All of lore.kernel.org
 help / color / mirror / Atom feed
From: Yongbok Kim <yongbok.kim@imgtec.com>
To: qemu-devel@nongnu.org
Cc: peter.maydell@linaro.org, leon.alrae@imgtec.com,
	afaerber@suse.de, rth@twiddle.net
Subject: [Qemu-devel] [PATCH v3 2/2] target-mips: Misaligned memory accesses for MSA
Date: Wed, 13 May 2015 16:37:37 +0100	[thread overview]
Message-ID: <1431531457-17127-3-git-send-email-yongbok.kim@imgtec.com> (raw)
In-Reply-To: <1431531457-17127-1-git-send-email-yongbok.kim@imgtec.com>

MIPS SIMD Architecture vector loads and stores require misalignment support.
MSA Memory access should work as an atomic operation. Therefore, it has to
check validity of all addresses for an access if it is spanning into two pages.

For a case of R5 with MSA, there is no clear solution to distinguish
instructions support misaligned or not, a work-around which is using
byte-to-byte accesses and endianness corrections has been introduced.

Separating helper functions for each data format as format is known in
translation.
To use mmu_idx from cpu_mmu_index() instead of calculating it from hflag.

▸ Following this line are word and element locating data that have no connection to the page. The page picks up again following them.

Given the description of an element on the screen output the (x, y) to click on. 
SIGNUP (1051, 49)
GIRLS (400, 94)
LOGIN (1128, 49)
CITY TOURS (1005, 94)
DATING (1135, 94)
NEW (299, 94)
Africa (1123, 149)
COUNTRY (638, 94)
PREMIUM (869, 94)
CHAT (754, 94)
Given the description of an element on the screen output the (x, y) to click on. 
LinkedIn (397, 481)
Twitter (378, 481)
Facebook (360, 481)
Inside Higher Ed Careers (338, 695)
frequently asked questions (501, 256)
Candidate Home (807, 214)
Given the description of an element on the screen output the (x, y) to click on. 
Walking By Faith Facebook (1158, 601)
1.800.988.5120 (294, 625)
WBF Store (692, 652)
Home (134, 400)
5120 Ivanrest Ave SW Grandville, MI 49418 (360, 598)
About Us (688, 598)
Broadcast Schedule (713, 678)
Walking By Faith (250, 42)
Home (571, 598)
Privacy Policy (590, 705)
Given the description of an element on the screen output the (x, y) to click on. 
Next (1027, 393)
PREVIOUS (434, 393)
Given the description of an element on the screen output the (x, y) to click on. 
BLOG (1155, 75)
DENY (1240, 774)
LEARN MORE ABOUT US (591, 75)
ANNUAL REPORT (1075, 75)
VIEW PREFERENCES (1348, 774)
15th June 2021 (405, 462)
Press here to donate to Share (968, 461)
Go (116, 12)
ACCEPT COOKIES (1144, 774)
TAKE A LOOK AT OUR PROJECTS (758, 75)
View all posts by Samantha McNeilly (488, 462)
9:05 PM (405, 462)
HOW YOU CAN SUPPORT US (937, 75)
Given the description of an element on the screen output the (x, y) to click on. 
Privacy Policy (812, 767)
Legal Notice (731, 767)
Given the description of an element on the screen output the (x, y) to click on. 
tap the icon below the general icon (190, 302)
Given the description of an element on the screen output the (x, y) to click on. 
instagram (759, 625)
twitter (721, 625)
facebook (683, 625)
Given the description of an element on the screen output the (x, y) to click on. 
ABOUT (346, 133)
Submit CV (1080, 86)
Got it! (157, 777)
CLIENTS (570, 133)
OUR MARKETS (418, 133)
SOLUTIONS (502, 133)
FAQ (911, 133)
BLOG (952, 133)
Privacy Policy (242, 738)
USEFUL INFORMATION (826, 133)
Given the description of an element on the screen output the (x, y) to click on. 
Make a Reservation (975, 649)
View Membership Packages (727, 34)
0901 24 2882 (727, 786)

Signed-off-by: Yongbok Kim <yongbok.kim@imgtec.com>
---
 target-mips/helper.h    |   10 +++-
 target-mips/op_helper.c |  142 ++++++++++++++++++++++++++--------------------
 target-mips/translate.c |   23 +++++--
 3 files changed, 104 insertions(+), 71 deletions(-)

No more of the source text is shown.